En quittant Rivedoux-Plage à vélo vers l'ouest et La Flotte, on se dirige par une petite boucle de la piste cyclable vers l'Abbaye des Châteliers, fondée par les moines cistérciens au XIIème siècle et dont il ne reste plus que les vestiges élégants au milieu des blés. Les belles demeures de La Flotte s'alignent le long des quais, et le marché médiéval bat son plein. Non loin de là, le Fort de la Prée, qui date du XVIIème siècle, s'impose comme le doyen des fortifications de l'île. Les visiteurs qui ont soif de connaissances ne manqueront pas la Maison du Plantin qui présente et explique toutes les activités rétaises.
Quittons La Flotte pour Saint-Martin-de-Ré. En chemin, la présence des baudets du Poitou dans les prés humides nous indiquent la bonne route. Saint-Martin est le plus gros port de l'île. Sa citadelle impose ses remparts tout autour du village. Un manège fou de musique côtoie les embarcations amarrées au port. Après une boisson fraîche sur l'une des nombreuses terrasses, il est temps d'escalader les rues vers l'intérieur des terres, de découvrir puits et venelles et de mériter la vue imprenable sur le port du haut du clocher-observatoire. La prochaine étape vers l'ouest est Loix, tout petit village aux maisons basses et blanches tout en longueur. Avec un peu de chance, ce sera jour de vide-grenier. Un peu plus loin, l'écomusée vient d'ouvrir ses portes pour nous faire goûter la fleur de sel.
Pour accéder à la deuxième partie de l'île, à l'ouest, il faut passer par un étroit
goulet de terre protégé par de hautes digues qui longent la côte à cet endroit.
Arrivée à Ars-en-Ré, premier port de plaisance de Ré.
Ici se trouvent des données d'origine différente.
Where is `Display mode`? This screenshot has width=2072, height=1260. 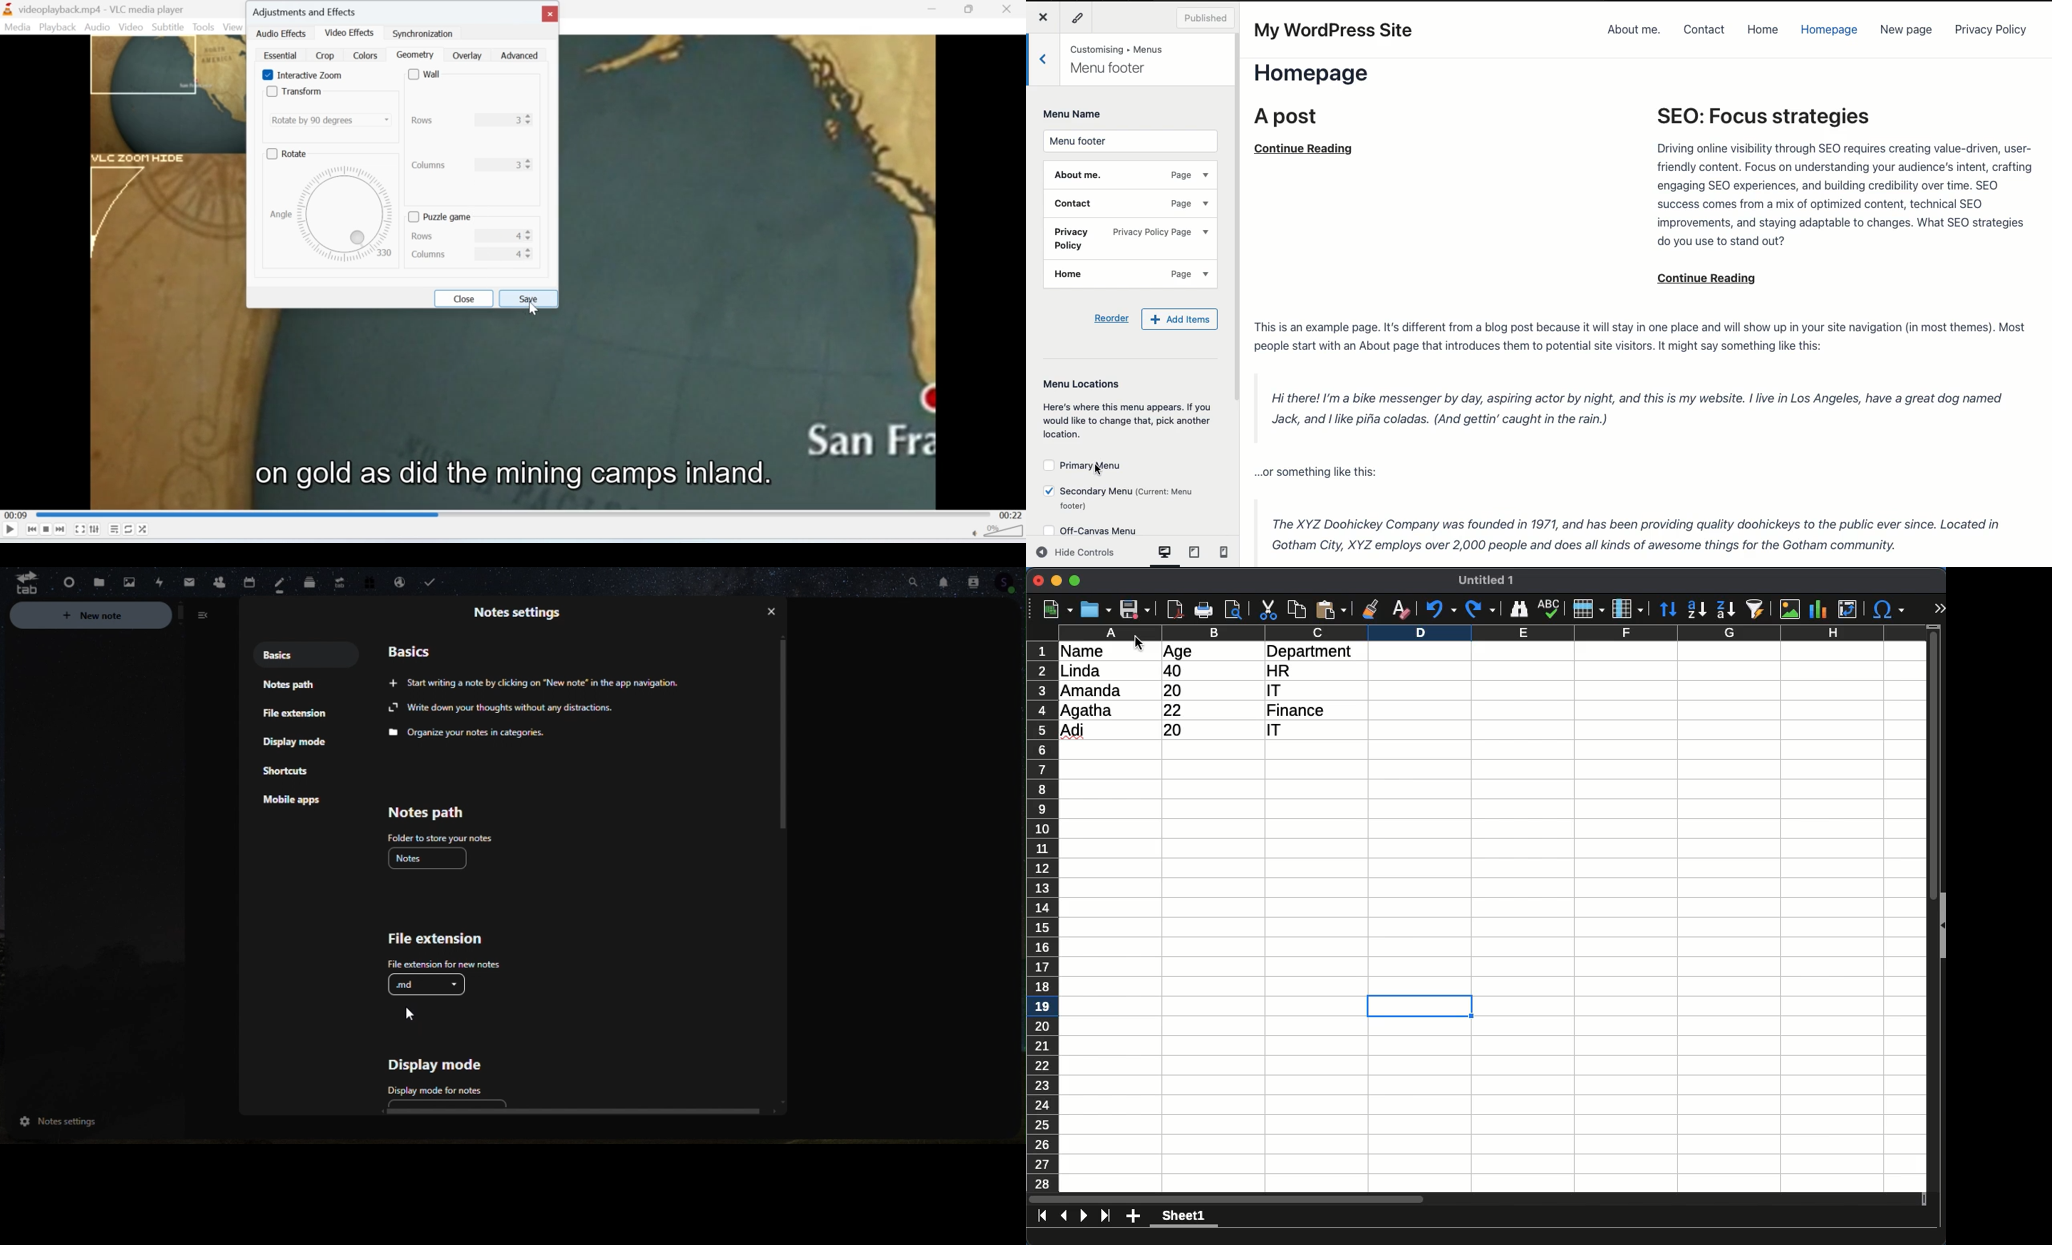 Display mode is located at coordinates (301, 743).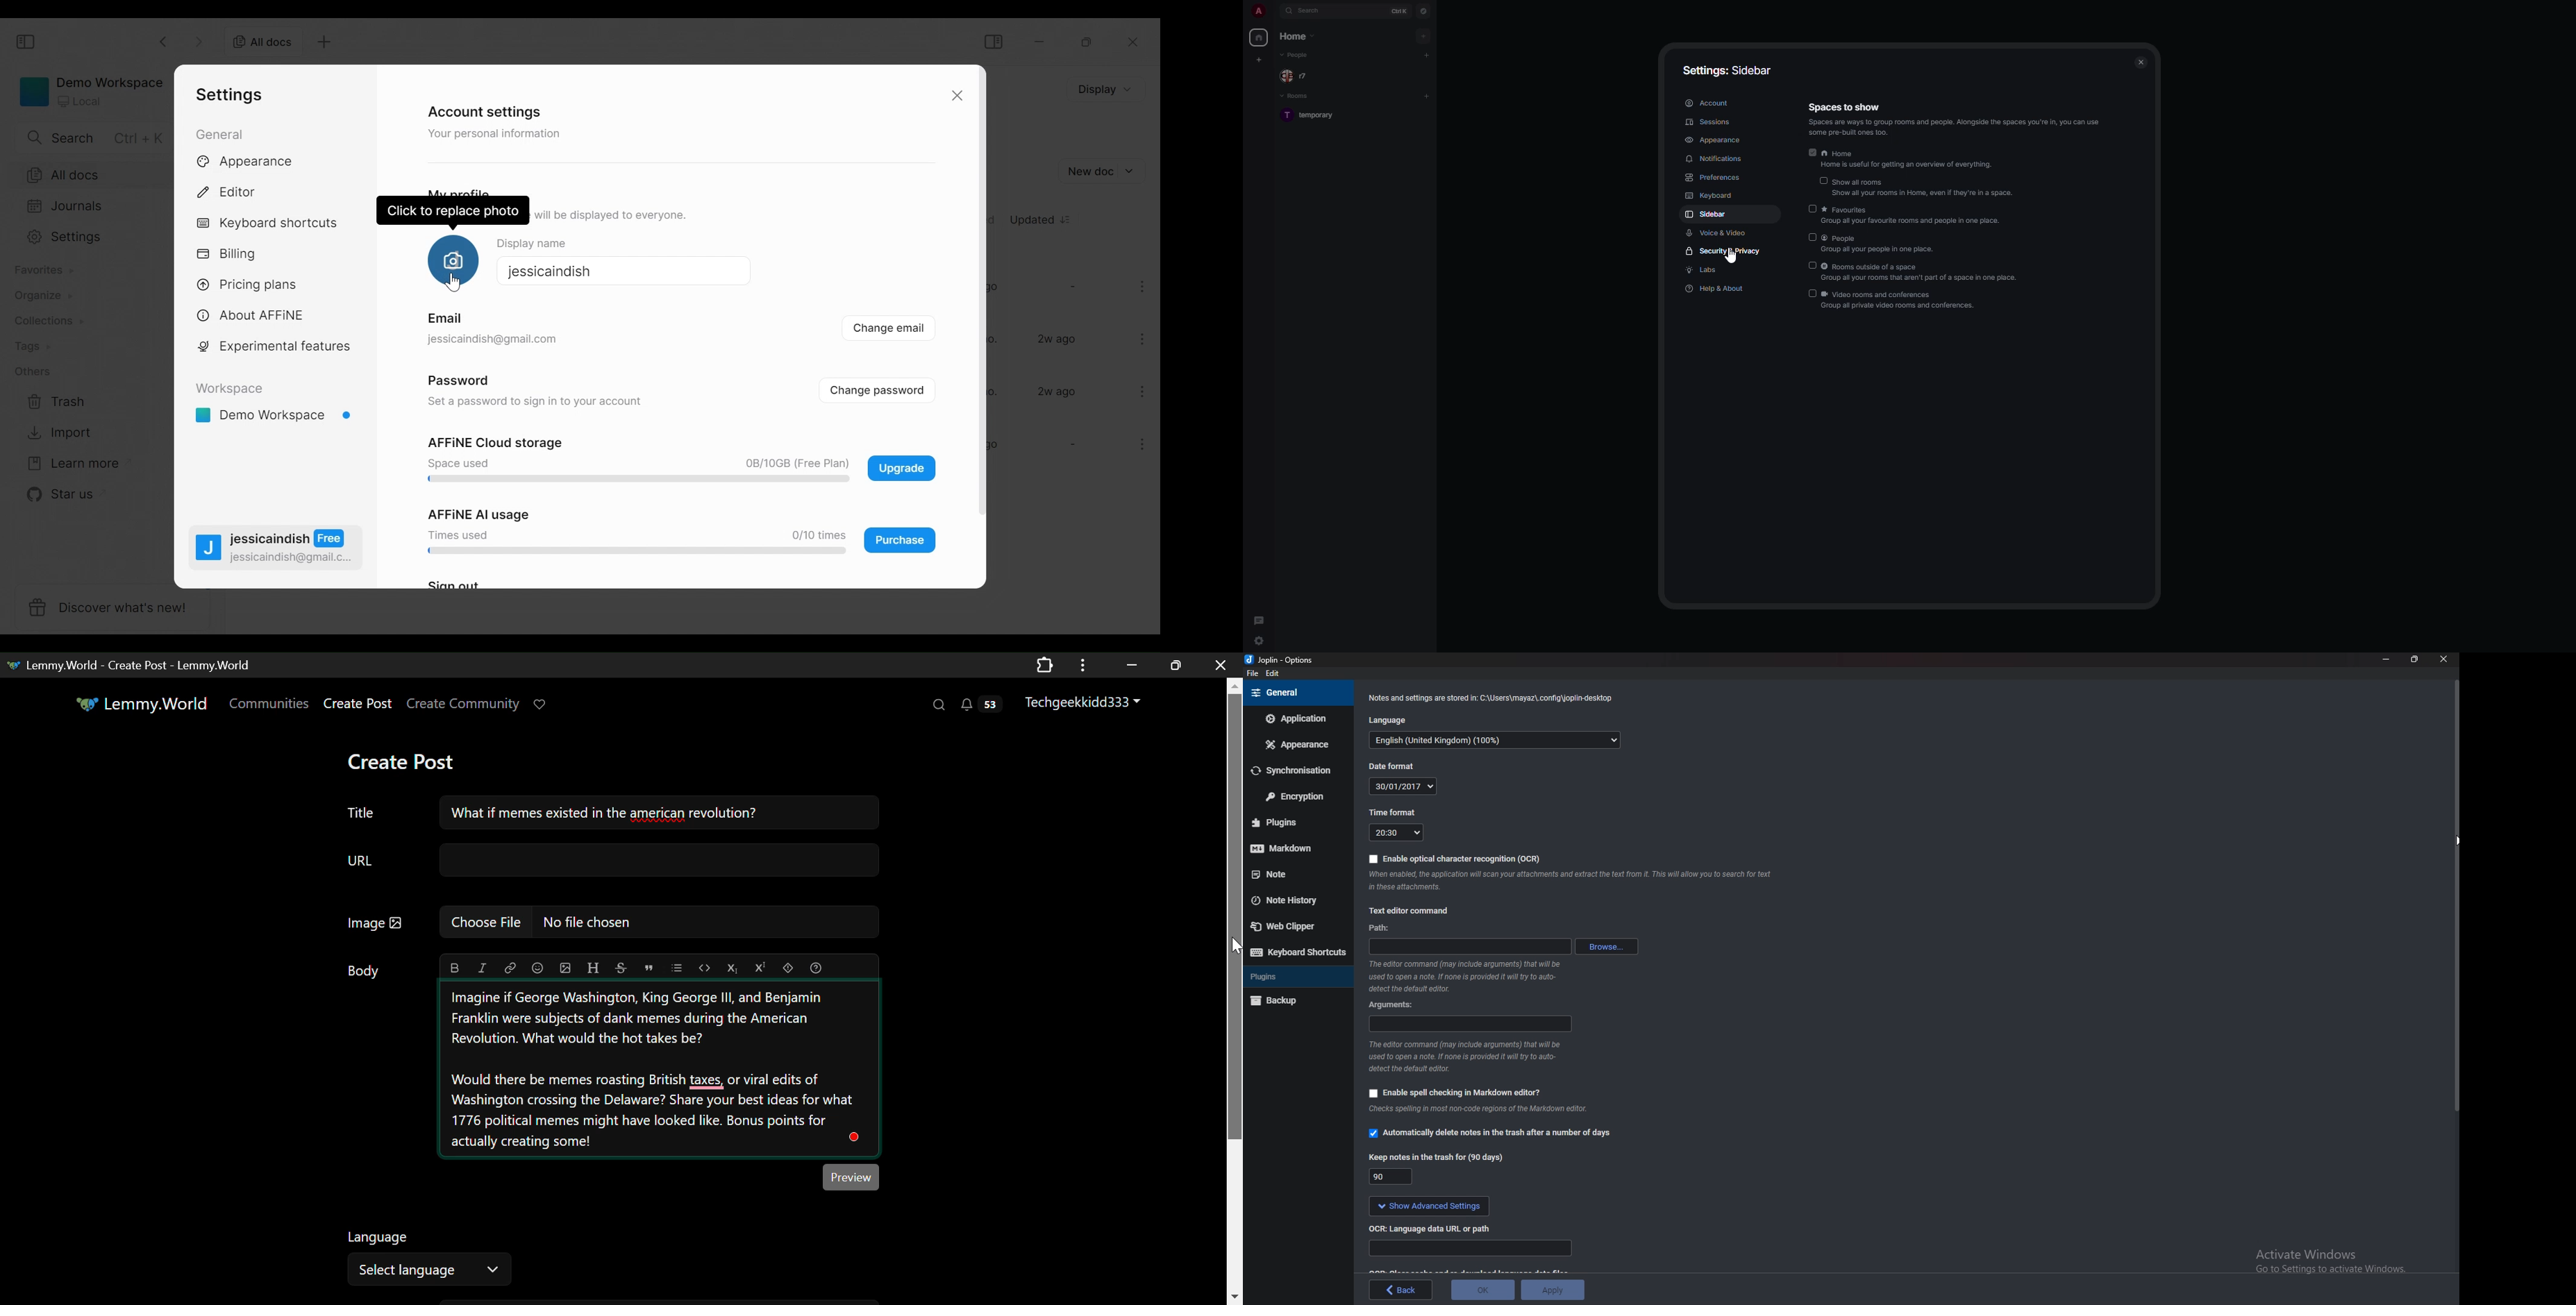 The width and height of the screenshot is (2576, 1316). Describe the element at coordinates (1468, 976) in the screenshot. I see `Info` at that location.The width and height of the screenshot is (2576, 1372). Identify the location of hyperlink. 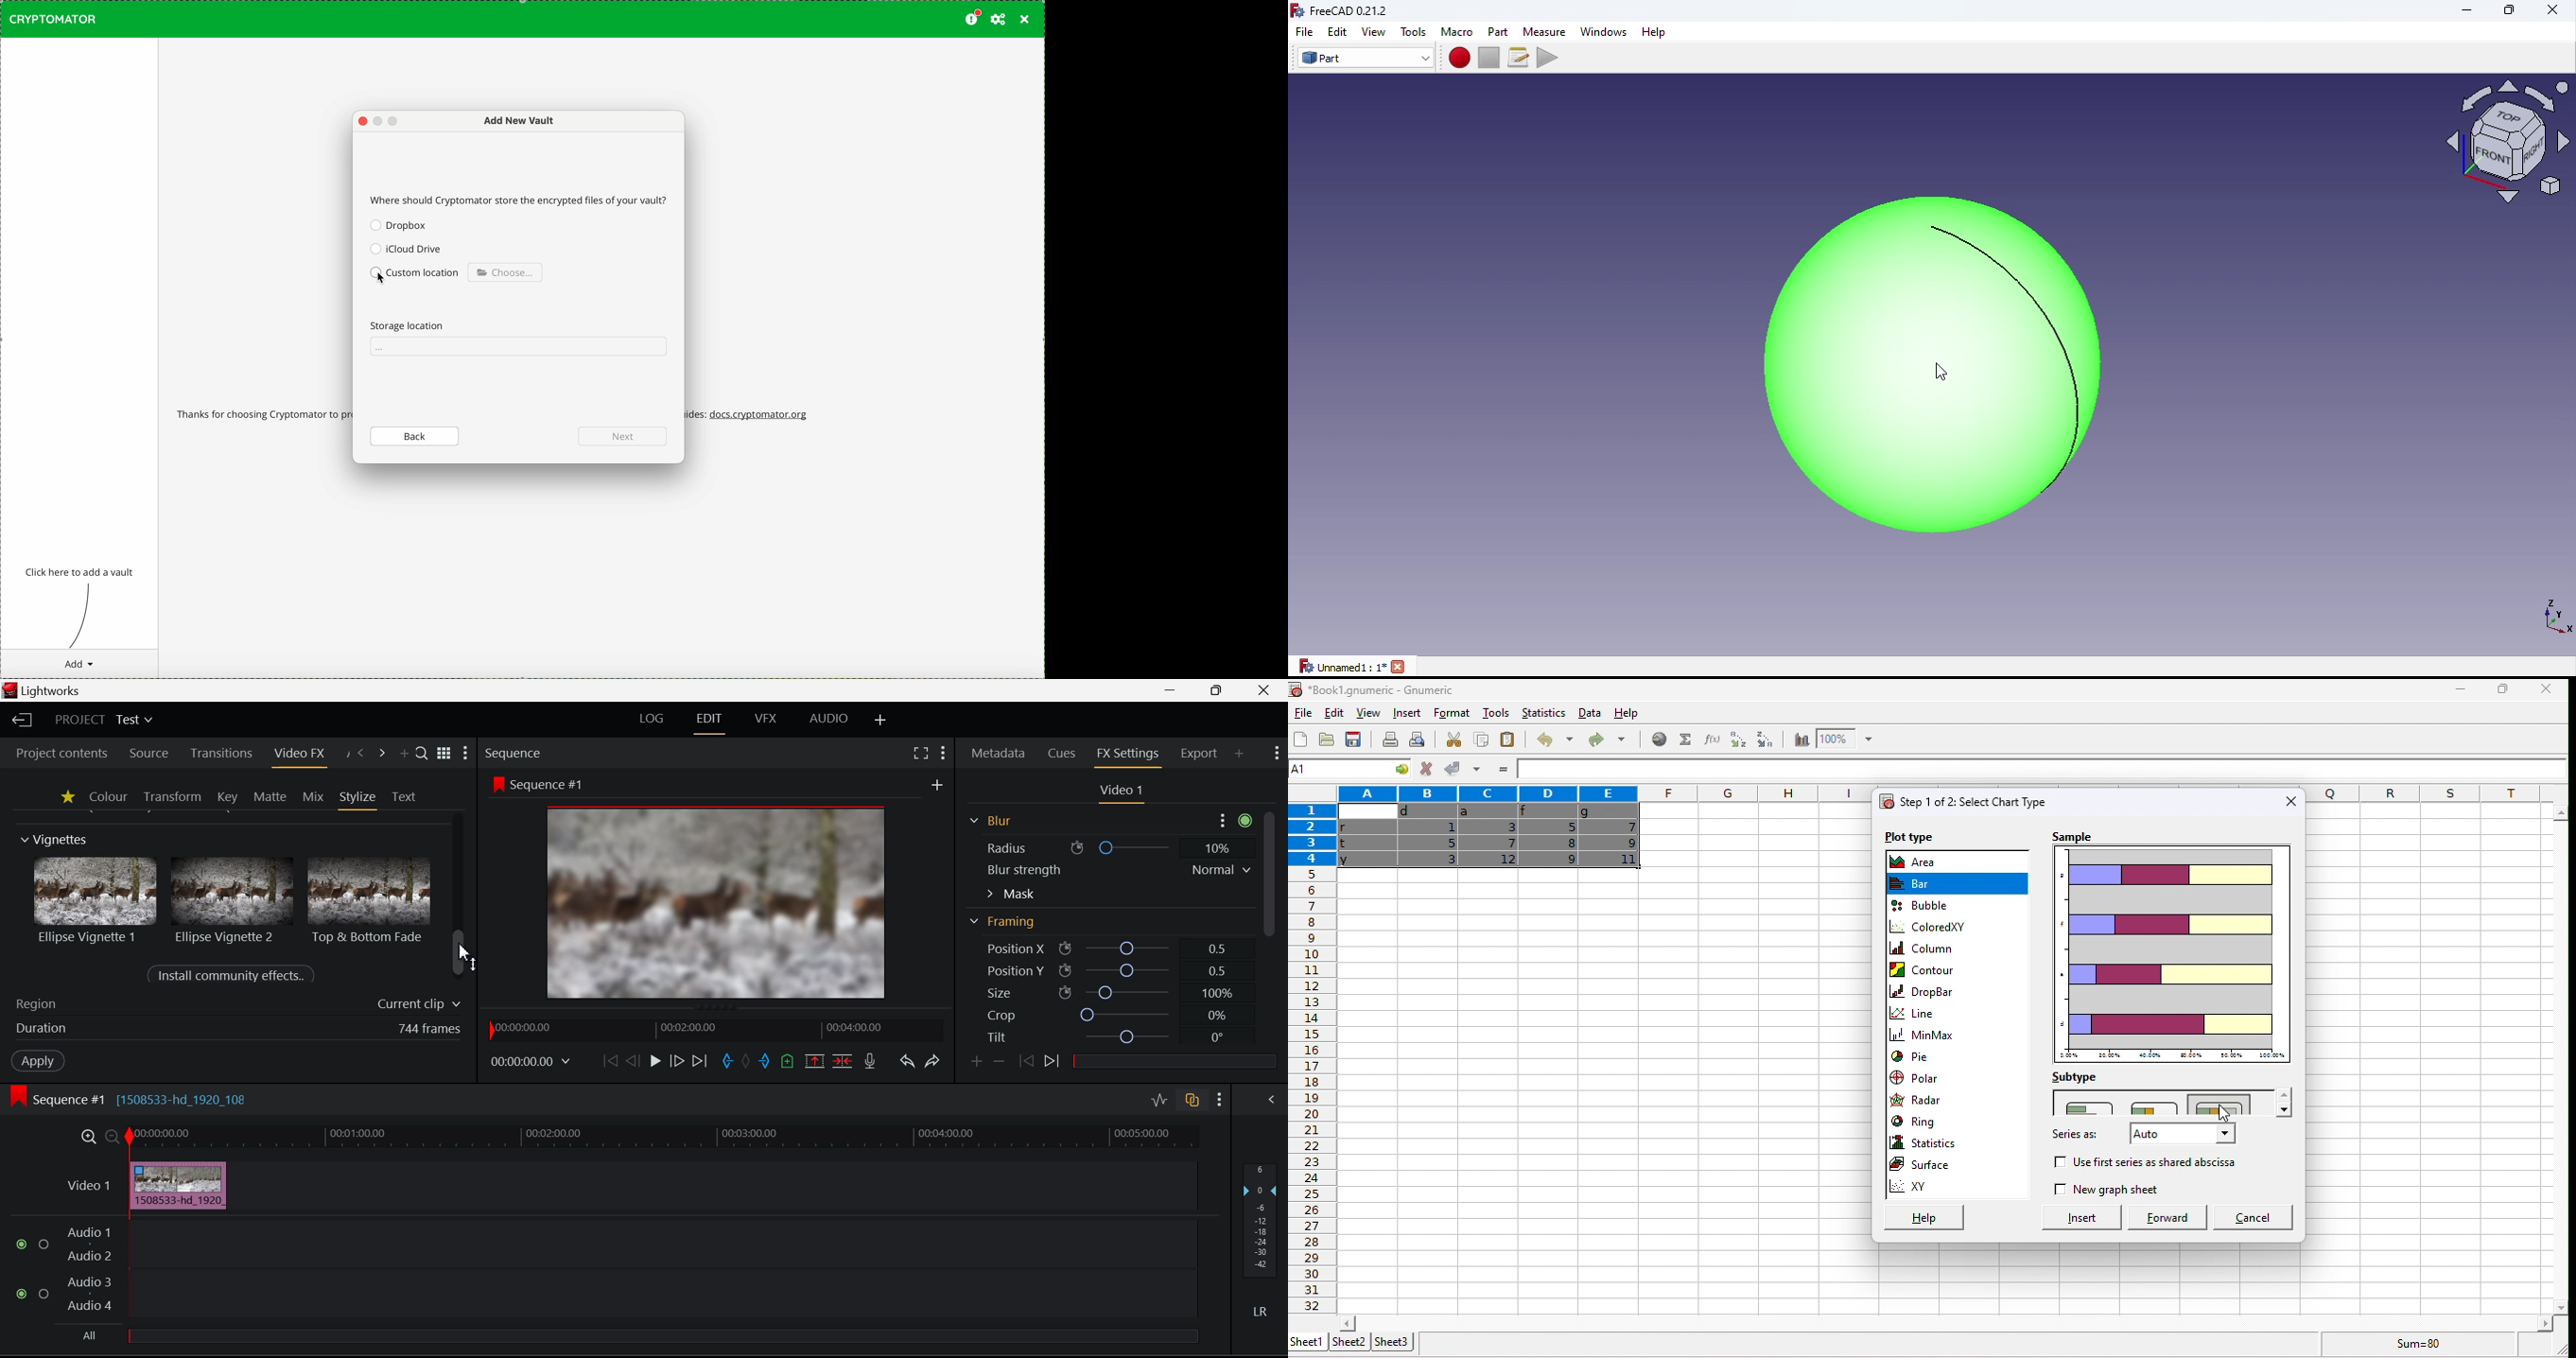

Profitez de la plage, de la côte sauvage, des vignes, et dégustez des huîtres chez un ostréiculteur. En remontant vers le nord par les chemins, la réserve naturelle de Lilleau des Niges permet d'observer plus de 300 espèces d'oiseaux. Les jumelles s'imposent. Après ce moment quiet de contemplation, les plus téméraires iront tenter l'aventure dans le légendaire bois de Trousse-Chemise. Toutes ses émotions nécessitent une petite halte au village des Portes-en-Ré, où se cachent une multitude de charmants puits, ainsi que la chapelle de La Redoute et l'église Sainte-Eutrope, au centre du village, qui date du XIIème siècle.
La côte sud
Vient enfin l'étape essentielle de toute visite à l'île de Ré : le Phare des Baleines. Ce nom lui a été donné car à l'époque, de nombreux cétacés venaient s'échouer à ses pieds. Haut de 57 mètres, le phare a été édifié en 1854 en remplacement de la Tour des Baleines, qui date de 1682. Le phare a une portée de 50 km, et son ascension nécessite de gravir ses 257 marches.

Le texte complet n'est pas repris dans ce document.